Your instructions => Could you please write out each line of the records exactly, minus the pictures?

Dataset entries
•••••
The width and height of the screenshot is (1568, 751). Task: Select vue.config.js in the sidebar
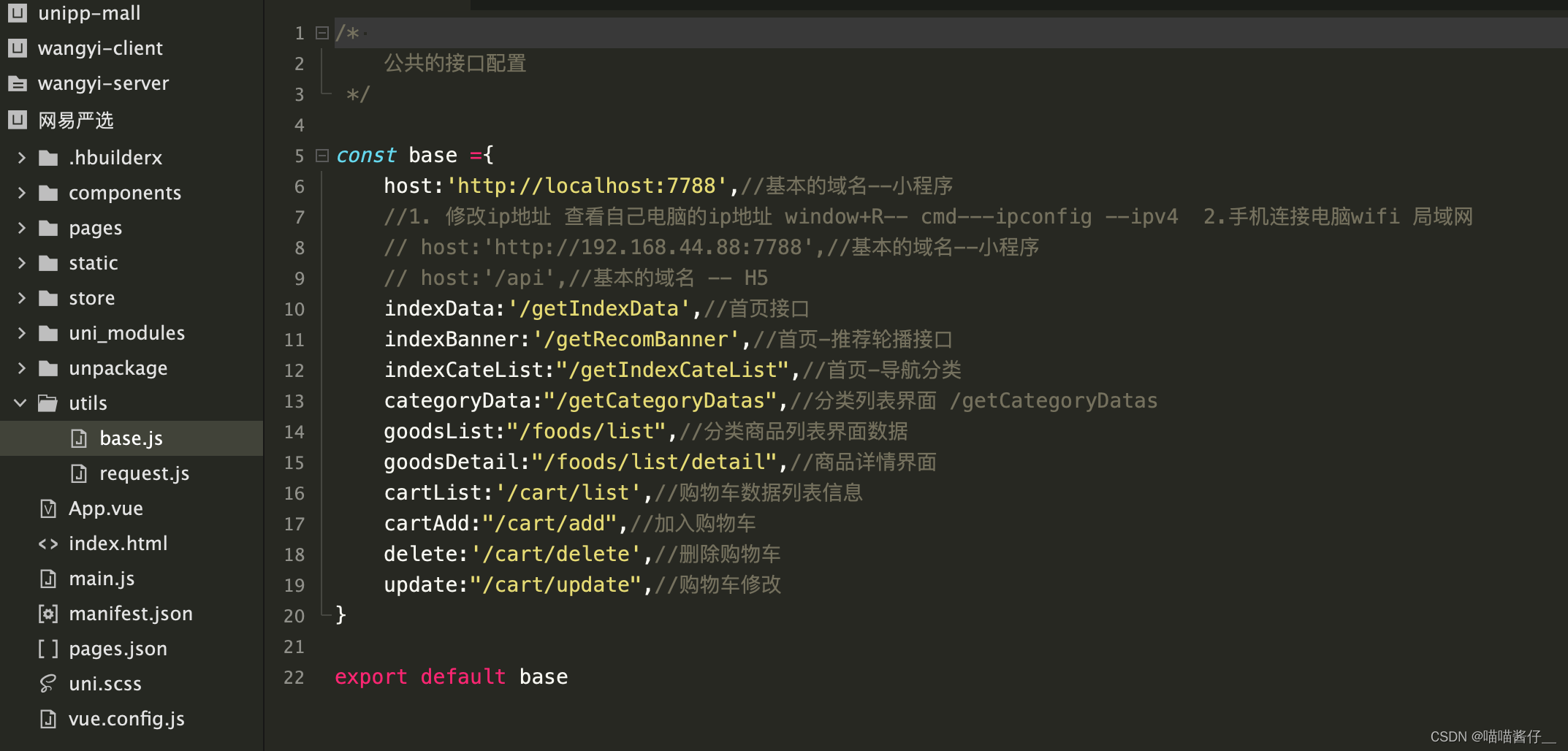[x=126, y=719]
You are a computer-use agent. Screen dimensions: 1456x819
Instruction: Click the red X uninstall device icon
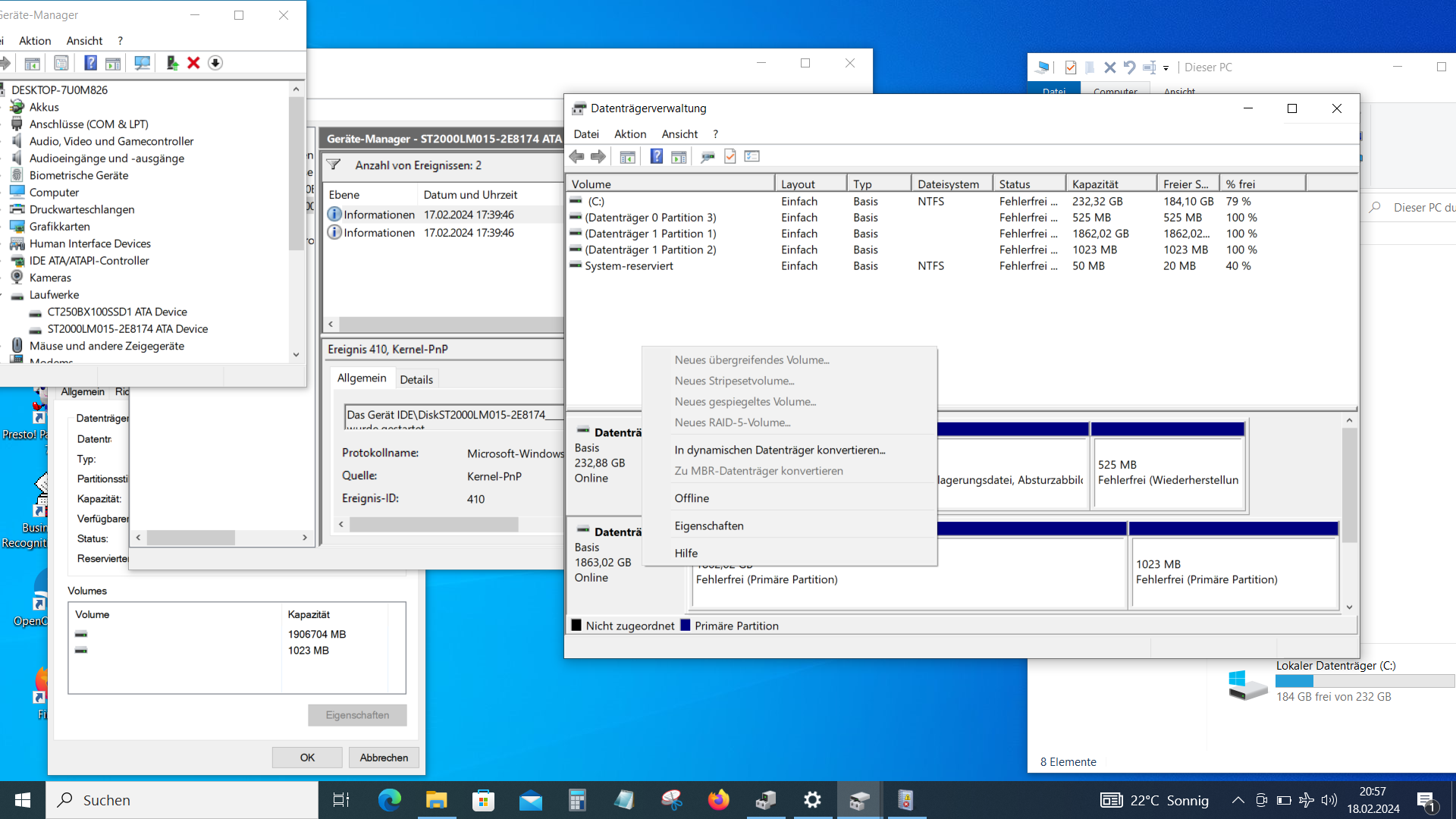coord(193,63)
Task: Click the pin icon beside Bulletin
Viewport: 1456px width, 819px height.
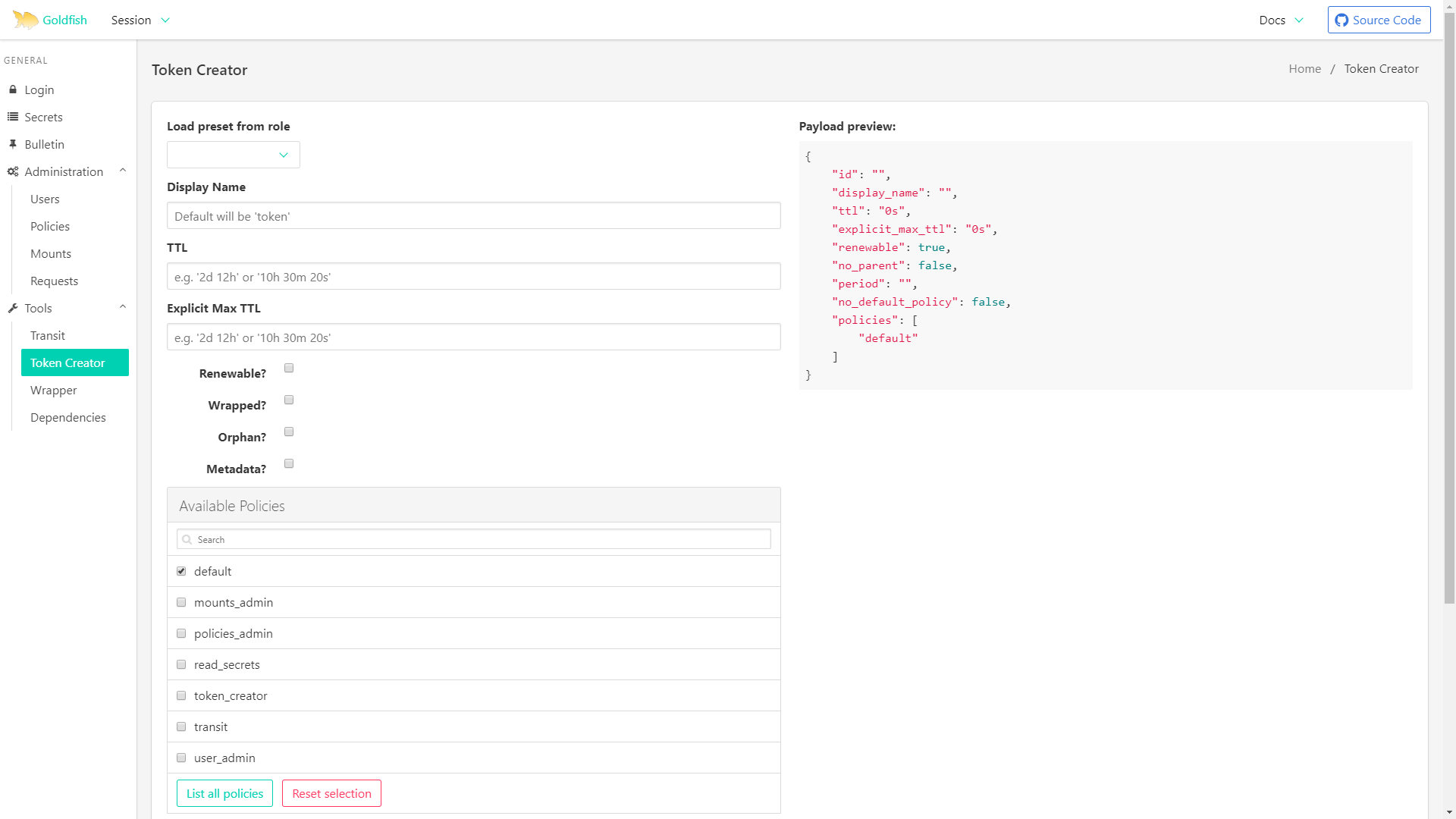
•••••
Task output =>
The width and height of the screenshot is (1568, 751). Task: Select vue.config.js in the sidebar
[x=126, y=719]
You are a computer-use agent. Screen dimensions: 1456x819
Instruction: Click the red X uninstall device icon
coord(193,63)
Task: Click the pin icon beside Bulletin
Viewport: 1456px width, 819px height.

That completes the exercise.